**SET PROBLEM:** Copy the listing below line for line, leaving every character unchanged.

**Word and item position data:**
******
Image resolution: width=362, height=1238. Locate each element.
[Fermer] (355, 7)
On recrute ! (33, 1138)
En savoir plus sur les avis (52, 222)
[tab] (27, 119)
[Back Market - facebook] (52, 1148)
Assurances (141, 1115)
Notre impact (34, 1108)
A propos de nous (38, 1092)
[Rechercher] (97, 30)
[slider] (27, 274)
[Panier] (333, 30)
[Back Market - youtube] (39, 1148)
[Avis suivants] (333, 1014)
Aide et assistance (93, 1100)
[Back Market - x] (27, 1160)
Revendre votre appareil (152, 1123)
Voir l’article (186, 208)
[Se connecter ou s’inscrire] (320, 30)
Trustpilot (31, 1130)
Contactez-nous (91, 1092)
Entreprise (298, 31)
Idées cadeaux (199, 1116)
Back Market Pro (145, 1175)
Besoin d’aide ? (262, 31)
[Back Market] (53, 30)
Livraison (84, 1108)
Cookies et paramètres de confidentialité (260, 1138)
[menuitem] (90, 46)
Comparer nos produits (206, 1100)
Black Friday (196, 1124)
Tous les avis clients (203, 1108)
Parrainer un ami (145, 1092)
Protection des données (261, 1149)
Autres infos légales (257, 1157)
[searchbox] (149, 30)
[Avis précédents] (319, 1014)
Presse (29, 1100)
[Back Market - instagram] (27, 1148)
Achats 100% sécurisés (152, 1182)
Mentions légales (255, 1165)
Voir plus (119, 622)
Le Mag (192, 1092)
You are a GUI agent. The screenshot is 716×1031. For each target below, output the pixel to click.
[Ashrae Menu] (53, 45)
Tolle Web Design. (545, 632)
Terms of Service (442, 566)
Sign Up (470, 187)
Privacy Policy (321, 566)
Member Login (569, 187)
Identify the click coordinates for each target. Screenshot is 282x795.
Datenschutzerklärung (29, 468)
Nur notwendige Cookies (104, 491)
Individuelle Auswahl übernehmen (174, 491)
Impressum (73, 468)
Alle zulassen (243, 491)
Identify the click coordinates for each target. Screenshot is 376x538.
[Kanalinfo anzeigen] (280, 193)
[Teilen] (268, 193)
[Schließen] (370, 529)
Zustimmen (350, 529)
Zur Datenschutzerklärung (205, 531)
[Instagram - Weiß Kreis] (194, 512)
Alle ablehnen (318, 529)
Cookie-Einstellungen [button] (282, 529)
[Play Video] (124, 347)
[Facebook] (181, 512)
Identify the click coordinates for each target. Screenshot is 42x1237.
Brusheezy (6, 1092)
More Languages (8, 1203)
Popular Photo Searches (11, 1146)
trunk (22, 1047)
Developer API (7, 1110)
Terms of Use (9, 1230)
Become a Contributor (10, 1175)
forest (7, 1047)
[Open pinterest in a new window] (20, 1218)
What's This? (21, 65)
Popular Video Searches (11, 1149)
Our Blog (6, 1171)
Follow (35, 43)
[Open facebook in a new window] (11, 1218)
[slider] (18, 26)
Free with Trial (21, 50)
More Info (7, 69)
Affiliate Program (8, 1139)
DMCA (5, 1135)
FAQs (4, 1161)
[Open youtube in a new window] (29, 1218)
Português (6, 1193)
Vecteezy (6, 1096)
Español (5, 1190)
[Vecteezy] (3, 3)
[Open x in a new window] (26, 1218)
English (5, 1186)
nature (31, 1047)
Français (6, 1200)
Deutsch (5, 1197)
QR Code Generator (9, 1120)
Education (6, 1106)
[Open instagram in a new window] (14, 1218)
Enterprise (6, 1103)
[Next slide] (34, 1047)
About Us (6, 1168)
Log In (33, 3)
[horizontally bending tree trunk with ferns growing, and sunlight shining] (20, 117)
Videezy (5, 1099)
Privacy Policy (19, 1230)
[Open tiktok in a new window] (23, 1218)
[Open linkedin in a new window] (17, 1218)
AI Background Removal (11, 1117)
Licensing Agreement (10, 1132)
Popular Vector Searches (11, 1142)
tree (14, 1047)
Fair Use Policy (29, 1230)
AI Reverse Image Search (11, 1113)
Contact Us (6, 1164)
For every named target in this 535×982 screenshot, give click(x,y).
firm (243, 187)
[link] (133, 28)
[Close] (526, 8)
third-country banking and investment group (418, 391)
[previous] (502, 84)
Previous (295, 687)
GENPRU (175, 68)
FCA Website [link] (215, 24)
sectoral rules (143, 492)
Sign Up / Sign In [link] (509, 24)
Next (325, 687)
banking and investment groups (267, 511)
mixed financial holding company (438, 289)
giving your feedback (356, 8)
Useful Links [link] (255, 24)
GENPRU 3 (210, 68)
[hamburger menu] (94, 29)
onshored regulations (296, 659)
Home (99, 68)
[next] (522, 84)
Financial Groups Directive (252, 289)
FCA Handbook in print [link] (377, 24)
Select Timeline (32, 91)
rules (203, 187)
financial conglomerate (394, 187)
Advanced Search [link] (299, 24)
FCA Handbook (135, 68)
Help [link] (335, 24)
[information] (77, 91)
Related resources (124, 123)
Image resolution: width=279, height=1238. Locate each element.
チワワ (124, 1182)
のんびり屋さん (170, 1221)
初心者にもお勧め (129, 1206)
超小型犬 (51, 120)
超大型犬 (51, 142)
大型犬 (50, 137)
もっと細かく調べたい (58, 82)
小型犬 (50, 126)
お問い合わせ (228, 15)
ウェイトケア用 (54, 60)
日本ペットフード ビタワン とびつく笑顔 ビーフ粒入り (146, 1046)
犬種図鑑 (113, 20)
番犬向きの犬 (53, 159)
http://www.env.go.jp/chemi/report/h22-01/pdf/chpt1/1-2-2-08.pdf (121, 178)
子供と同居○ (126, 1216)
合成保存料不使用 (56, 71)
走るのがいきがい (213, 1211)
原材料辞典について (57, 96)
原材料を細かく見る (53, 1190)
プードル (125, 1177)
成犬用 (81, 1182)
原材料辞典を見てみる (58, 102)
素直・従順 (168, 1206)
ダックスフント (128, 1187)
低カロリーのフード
******
**SOLUTION FOR THIS TASK:**
Image resolution: width=362, height=1238. Locate each element.
[Fermer] (355, 7)
On recrute ! (33, 1138)
En savoir plus sur les avis (52, 222)
[tab] (27, 119)
[Back Market - facebook] (52, 1148)
Assurances (141, 1115)
Notre impact (34, 1108)
A propos de nous (38, 1092)
[Rechercher] (97, 30)
[slider] (27, 274)
[Panier] (333, 30)
[Back Market - youtube] (39, 1148)
[Avis suivants] (333, 1014)
Aide et assistance (93, 1100)
[Back Market - x] (27, 1160)
Revendre votre appareil (152, 1123)
Voir l’article (186, 208)
[Se connecter ou s’inscrire] (320, 30)
Trustpilot (31, 1130)
Contactez-nous (91, 1092)
Entreprise (298, 31)
Idées cadeaux (199, 1116)
Back Market Pro (145, 1175)
Besoin d’aide ? (262, 31)
[Back Market] (53, 30)
Livraison (84, 1108)
Cookies et paramètres de confidentialité (260, 1138)
[menuitem] (90, 46)
Comparer nos produits (206, 1100)
Black Friday (196, 1124)
Tous les avis clients (203, 1108)
Parrainer un ami (145, 1092)
Protection des données (261, 1149)
Autres infos légales (257, 1157)
[searchbox] (149, 30)
[Avis précédents] (319, 1014)
Presse (29, 1100)
[Back Market - instagram] (27, 1148)
Achats 100% sécurisés (152, 1182)
Mentions légales (255, 1165)
Voir plus (119, 622)
Le Mag (192, 1092)
You are a GUI agent. The screenshot is 716×1031. For each target below, output the pixel to click.
[Ashrae Menu] (53, 45)
Tolle Web Design. (545, 632)
Terms of Service (442, 566)
Sign Up (470, 187)
Privacy Policy (321, 566)
Member Login (569, 187)
Identify the click coordinates for each target. Screenshot is 282x795.
Datenschutzerklärung (29, 468)
Nur notwendige Cookies (104, 491)
Individuelle Auswahl übernehmen (174, 491)
Impressum (73, 468)
Alle zulassen (243, 491)
Identify the click coordinates for each target. Screenshot is 376x538.
[Kanalinfo anzeigen] (280, 193)
[Teilen] (268, 193)
[Schließen] (370, 529)
Zustimmen (350, 529)
Zur Datenschutzerklärung (205, 531)
[Instagram - Weiß Kreis] (194, 512)
Alle ablehnen (318, 529)
Cookie-Einstellungen [button] (282, 529)
[Play Video] (124, 347)
[Facebook] (181, 512)
Identify the click coordinates for each target. Screenshot is 42x1237.
Brusheezy (6, 1092)
More Languages (8, 1203)
Popular Photo Searches (11, 1146)
trunk (22, 1047)
Developer API (7, 1110)
Terms of Use (9, 1230)
Become a Contributor (10, 1175)
forest (7, 1047)
[Open pinterest in a new window] (20, 1218)
What's This? (21, 65)
Popular Video Searches (11, 1149)
Our Blog (6, 1171)
Follow (35, 43)
[Open facebook in a new window] (11, 1218)
[slider] (18, 26)
Free with Trial (21, 50)
More Info (7, 69)
Affiliate Program (8, 1139)
DMCA (5, 1135)
FAQs (4, 1161)
[Open youtube in a new window] (29, 1218)
Português (6, 1193)
Vecteezy (6, 1096)
Español (5, 1190)
[Vecteezy] (3, 3)
[Open x in a new window] (26, 1218)
English (5, 1186)
nature (31, 1047)
Français (6, 1200)
Deutsch (5, 1197)
QR Code Generator (9, 1120)
Education (6, 1106)
[Open instagram in a new window] (14, 1218)
Enterprise (6, 1103)
[Next slide] (34, 1047)
About Us (6, 1168)
Log In (33, 3)
[horizontally bending tree trunk with ferns growing, and sunlight shining] (20, 117)
Videezy (5, 1099)
Privacy Policy (19, 1230)
[Open tiktok in a new window] (23, 1218)
[Open linkedin in a new window] (17, 1218)
AI Background Removal (11, 1117)
Licensing Agreement (10, 1132)
Popular Vector Searches (11, 1142)
tree (14, 1047)
Fair Use Policy (29, 1230)
AI Reverse Image Search (11, 1113)
Contact Us (6, 1164)
For every named target in this 535×982 screenshot, give click(x,y).
firm (243, 187)
[link] (133, 28)
[Close] (526, 8)
third-country banking and investment group (418, 391)
[previous] (502, 84)
Previous (295, 687)
GENPRU (175, 68)
FCA Website [link] (215, 24)
sectoral rules (143, 492)
Sign Up / Sign In [link] (509, 24)
Next (325, 687)
banking and investment groups (267, 511)
mixed financial holding company (438, 289)
giving your feedback (356, 8)
Useful Links [link] (255, 24)
GENPRU 3 (210, 68)
[hamburger menu] (94, 29)
onshored regulations (296, 659)
Home (99, 68)
[next] (522, 84)
Financial Groups Directive (252, 289)
FCA Handbook in print [link] (377, 24)
Select Timeline (32, 91)
rules (203, 187)
financial conglomerate (394, 187)
Advanced Search [link] (299, 24)
FCA Handbook (135, 68)
Help [link] (335, 24)
[information] (77, 91)
Related resources (124, 123)
Image resolution: width=279, height=1238. Locate each element.
チワワ (124, 1182)
のんびり屋さん (170, 1221)
初心者にもお勧め (129, 1206)
超小型犬 (51, 120)
超大型犬 (51, 142)
大型犬 (50, 137)
もっと細かく調べたい (58, 82)
小型犬 (50, 126)
お問い合わせ (228, 15)
ウェイトケア用 (54, 60)
日本ペットフード ビタワン とびつく笑顔 ビーフ粒入り (146, 1046)
犬種図鑑 (113, 20)
番犬向きの犬 (53, 159)
http://www.env.go.jp/chemi/report/h22-01/pdf/chpt1/1-2-2-08.pdf (121, 178)
子供と同居○ (126, 1216)
合成保存料不使用 (56, 71)
走るのがいきがい (213, 1211)
原材料辞典について (57, 96)
原材料を細かく見る (53, 1190)
プードル (125, 1177)
成犬用 (81, 1182)
原材料辞典を見てみる (58, 102)
素直・従順 (168, 1206)
ダックスフント (128, 1187)
低カロリーのフード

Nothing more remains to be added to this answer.